Lei contesta anche il finale classico del loro bacio...
«Sì, lo trovo inadeguato e me ne sono reso conto approfondendo la fonte religiosa e mitica della fiaba persiana. Lo stesso Puccini era afflitto dalla caratterizzazione del disgelo finale che non si deve intendere come catarsi di natura erotica ma come liberazione dallo spirito malefico dell’ava Lau Ling che ha posseduto Turandot con il suo intendimento vendicativo verso l’invasore proveniente dal Nord. Quindi la sua è la crudeltà di un’indemoniata che il principe libera. E la sua verginità mai Puccini avrebbe potuto involgarirla con un finale consolatorio».

Quindi il bacio è l’esorcismo?
«E’ la forma più diffusa al mondo.
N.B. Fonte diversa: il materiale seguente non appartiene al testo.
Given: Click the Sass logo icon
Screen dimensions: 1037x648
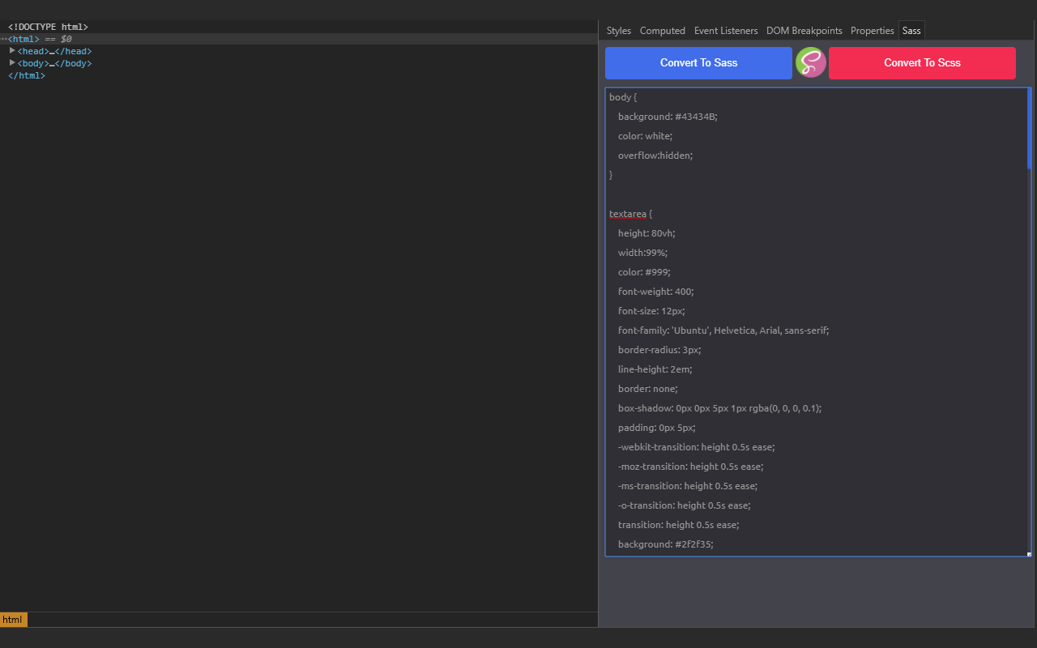Looking at the screenshot, I should click(x=811, y=62).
Con il contatto delle labbra il principe sugge l’anima della principessa e le trasmette la sua solarità».

Però da noi questa elaborazione non si vedrà...
«I diritti d’autore non consentono di mettere mano al libretto per cui si vedrà solo la morte di Liù, che esprime l’eros, elemento che il suo sacrificio farà trasmigrare proprio in Turandot».